2) Was es alles zu feiern gibt

Die vielen Aktions- und Thementage in der Estancia sind aber nicht die einzigen Festlichkeiten, die ich während meiner Zeit hier bereits miterleben durfte. Denn gefeiert – das wird nicht gerade wenig. Als ich Anfang Dezember ankam, liefen die Weihnachtsvorbereitungen natürlich bereits auf Hochtouren.
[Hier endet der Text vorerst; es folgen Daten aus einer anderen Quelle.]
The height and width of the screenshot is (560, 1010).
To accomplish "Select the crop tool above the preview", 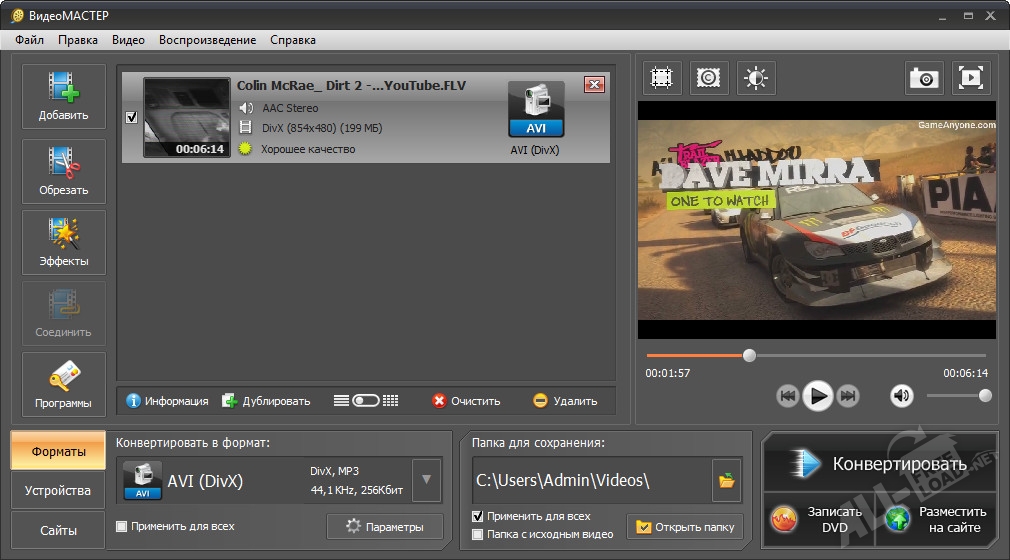I will [660, 78].
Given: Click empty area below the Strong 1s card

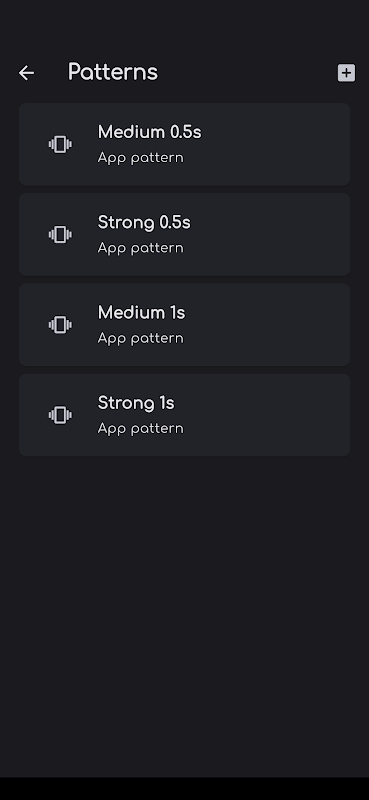Looking at the screenshot, I should [184, 612].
Alle Häuser wurden mit reichlich Deko bunt geschmückt und zu meiner Verwunderung sparte man trotz Temperaturen bis an die dreißig Grad nicht daran, Pinguine mit Weihnachtsmützen, Schneemänner und Schlittschuhläufer aufzustellen. Ja, wir mögen halt Schneemänner“ meinte meine 8-jährige Gastcousine auf meine Reaktion hin empört – okay, fair enough. Die Weihnachtsfeierlichkeiten gestalteten sich ebenso bunt und vor allem laut, mit viel Musik und Tanz. Getanzt und gehört wird hier vor allem Merengue und Bachata, die beiden traditionell dominikanischen Musik- und Tanzrichtungen, aber auch Salsa. Der Eifer hat auch mich schnell gepackt und so nehme ich nun schon seit einigen Monaten zweimal die Woche an einem Bachatakurs teil.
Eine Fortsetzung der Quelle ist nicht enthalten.